Evaluation of the microenvironmental heterogeneity in high-grade gliomas with IDH1/2 gene mutation using histogram analysis of diffusion-weighted imaging and dynamic-susceptibility contrast perfusion imaging

The purpose of our study was to explore the difference between isocitrate dehydrogenase (IDH)-1/2 gene mutation-positive and -negative high-grade gliomas (HGGs) using histogram analysis of apparent diffusion coefficient (ADC) and normalized cerebral blood volume (nCBV) maps.
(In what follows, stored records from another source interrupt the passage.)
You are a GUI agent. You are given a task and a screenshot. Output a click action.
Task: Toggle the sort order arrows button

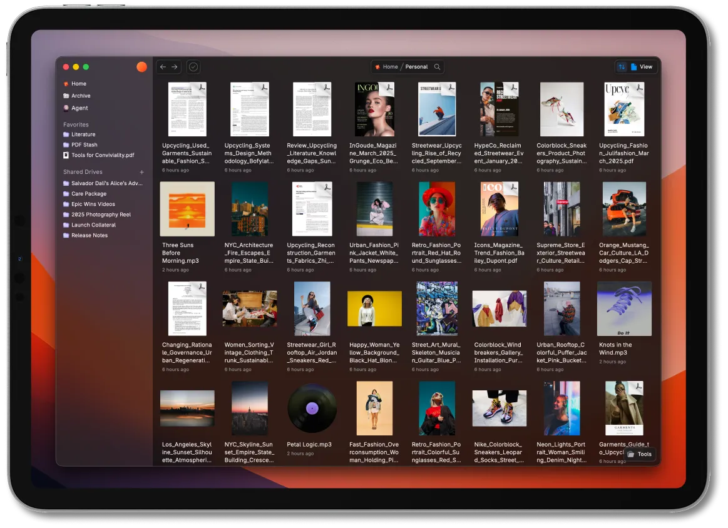(x=622, y=67)
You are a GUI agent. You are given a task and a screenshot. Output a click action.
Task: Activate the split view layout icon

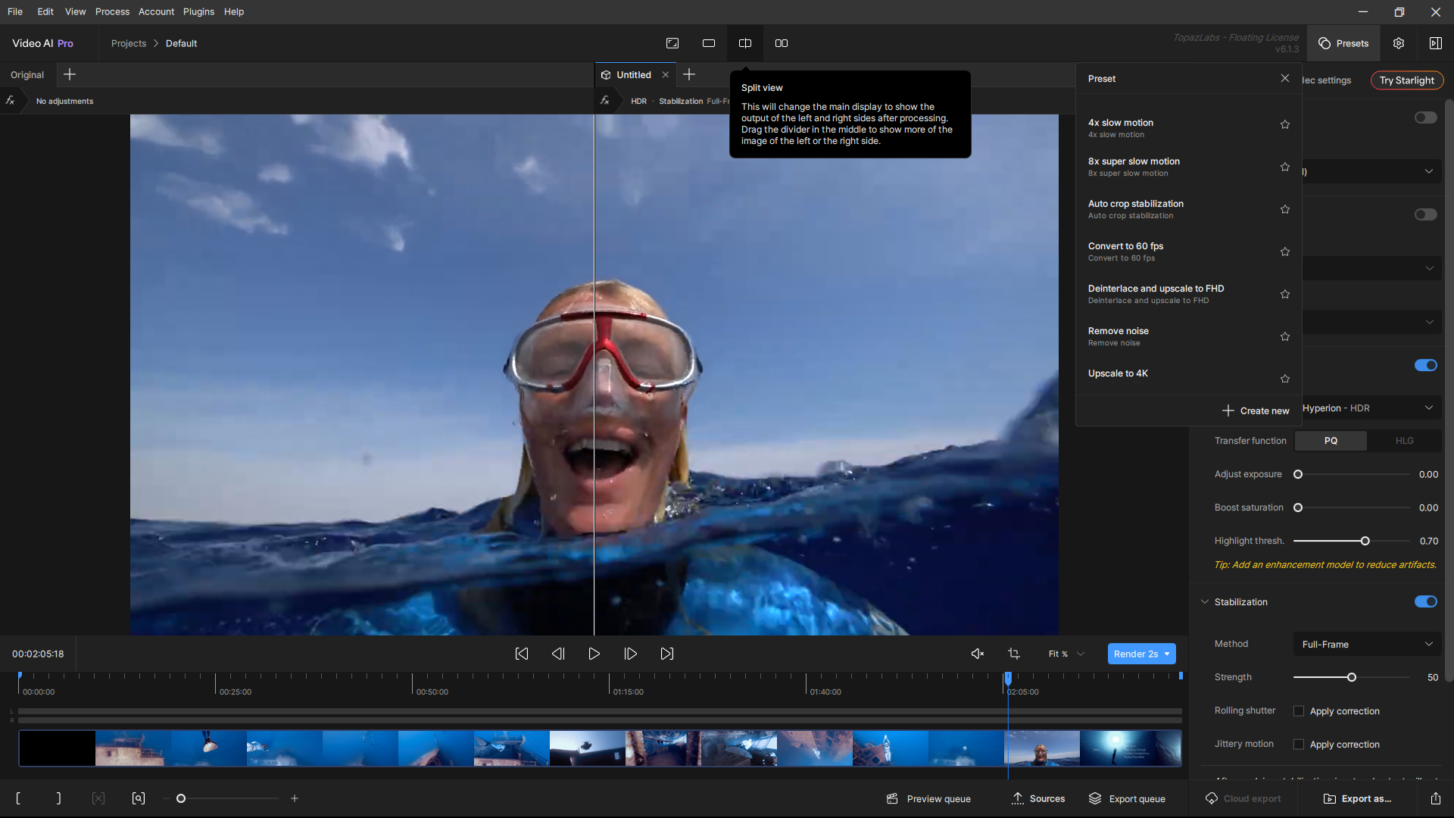tap(745, 43)
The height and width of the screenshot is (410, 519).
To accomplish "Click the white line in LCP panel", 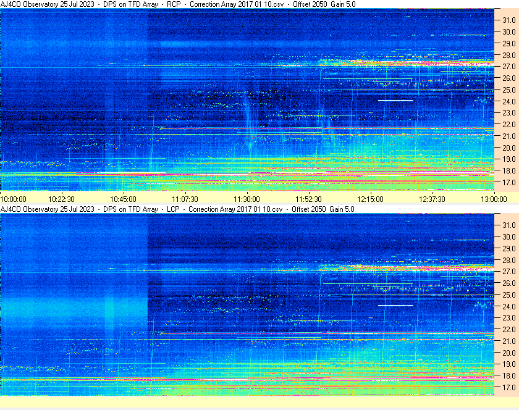I will tap(395, 305).
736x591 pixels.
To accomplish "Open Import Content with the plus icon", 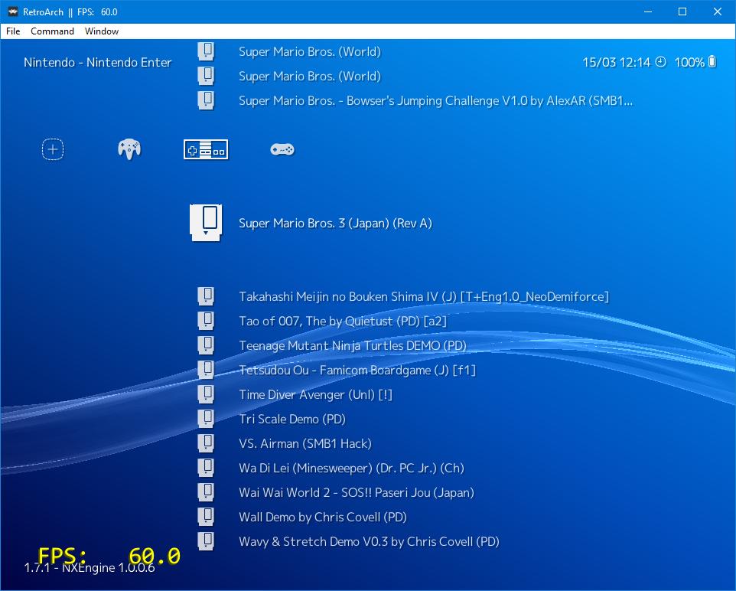I will 52,149.
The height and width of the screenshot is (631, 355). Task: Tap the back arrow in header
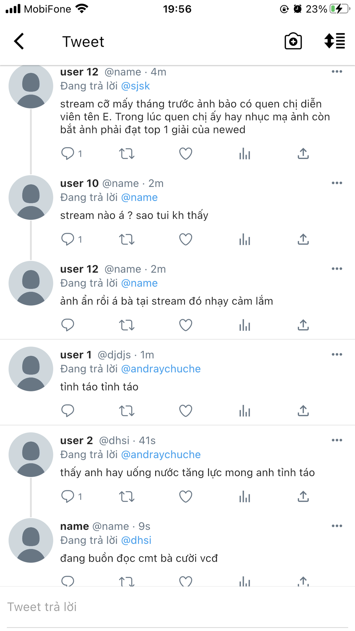click(x=19, y=41)
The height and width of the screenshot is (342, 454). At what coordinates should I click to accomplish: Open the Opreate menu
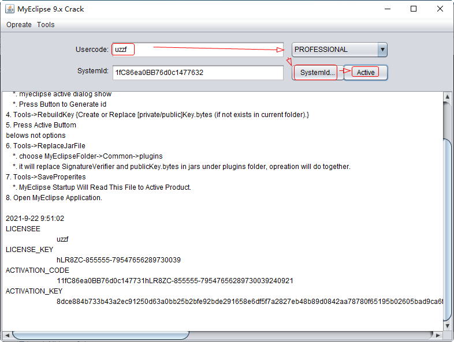coord(19,25)
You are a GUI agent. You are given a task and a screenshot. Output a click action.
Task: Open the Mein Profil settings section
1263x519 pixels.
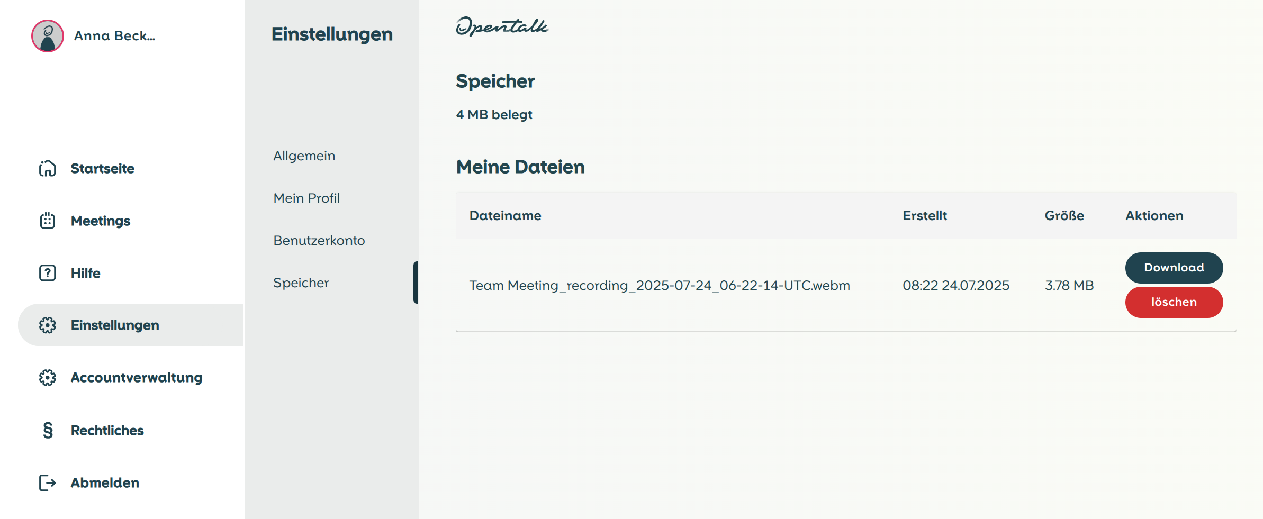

We enrolled 52 patients with histopathologically confirmed HGGs with IDH1/2(P) (n = 16) or IDH1/2(N) (n = 36). Histogram parameters of ADC and nCBV maps were correlated with gene mutations by using the unpaired student's t test and multivariable stepwise logistic regression analysis. The mean ADC value was higher in the IDH1(P) group than IDH1(N) (1,282.8 vs. 1,159.6 mm(2)/s, P = .0113). In terms of the cumulative ADC histograms, the 10th and 50th percentile values were also higher in the IDH1(P) than IDH1(N) (P = .0104 and .0183, respectively). We observed a higher 90th percentile value (3.121 vs. 2.397, P = .0208) and a steeper slope between the 10th (C10) and 90th (C90) of cumulative nCBV histograms (0.03386 vs. 0.02425/%, P = .0067) in the IDH1(N) group. Multivariate analysis showed that the mean ADC mean value (P = .0048), the C90 value (P = .0113), and the slope between C10 and C90 (P = .0049) were the significant variables in the differentiation of IDH1(P) from IDH1(N). In conclusion, histogram analysis of ADC and nCBV maps based on entire tumor volume can be a useful tool for distinguishing IDH1(P) and IDH1(N), and it predicts that IDHP tumors have a more heterogeneous microenvironment than IDHN ones.